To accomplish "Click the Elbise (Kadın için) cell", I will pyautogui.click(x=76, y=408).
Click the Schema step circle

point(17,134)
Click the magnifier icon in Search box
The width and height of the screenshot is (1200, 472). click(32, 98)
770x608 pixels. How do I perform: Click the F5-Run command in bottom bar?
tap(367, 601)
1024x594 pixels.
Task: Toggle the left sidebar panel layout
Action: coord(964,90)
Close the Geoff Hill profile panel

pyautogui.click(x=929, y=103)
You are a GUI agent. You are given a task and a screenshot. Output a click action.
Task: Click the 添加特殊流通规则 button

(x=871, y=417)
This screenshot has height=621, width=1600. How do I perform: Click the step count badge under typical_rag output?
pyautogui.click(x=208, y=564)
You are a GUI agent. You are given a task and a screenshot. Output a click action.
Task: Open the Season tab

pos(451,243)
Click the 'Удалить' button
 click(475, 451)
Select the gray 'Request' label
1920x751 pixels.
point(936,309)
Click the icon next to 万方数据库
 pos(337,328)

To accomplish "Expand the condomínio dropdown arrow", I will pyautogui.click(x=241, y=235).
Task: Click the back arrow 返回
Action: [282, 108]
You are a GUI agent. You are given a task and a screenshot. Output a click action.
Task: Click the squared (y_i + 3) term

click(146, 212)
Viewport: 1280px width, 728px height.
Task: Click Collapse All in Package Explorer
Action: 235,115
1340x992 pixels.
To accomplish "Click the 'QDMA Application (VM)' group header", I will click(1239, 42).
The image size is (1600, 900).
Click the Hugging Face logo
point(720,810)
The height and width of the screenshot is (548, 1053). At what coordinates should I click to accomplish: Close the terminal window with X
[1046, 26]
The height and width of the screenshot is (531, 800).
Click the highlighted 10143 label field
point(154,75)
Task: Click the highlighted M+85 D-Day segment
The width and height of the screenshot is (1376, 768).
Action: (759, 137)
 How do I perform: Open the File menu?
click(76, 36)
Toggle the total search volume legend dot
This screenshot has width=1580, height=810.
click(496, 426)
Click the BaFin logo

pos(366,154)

## GOAL OF THE EXERCISE
In the listing above, find the line with "How do I perform: Open the File menu?" and set down that line and all after it exactly, through the final line.

## RESPONSE AREA
 How do I perform: Open the File menu?
click(76, 36)
Toggle the total search volume legend dot
This screenshot has width=1580, height=810.
click(496, 426)
Click the BaFin logo

pos(366,154)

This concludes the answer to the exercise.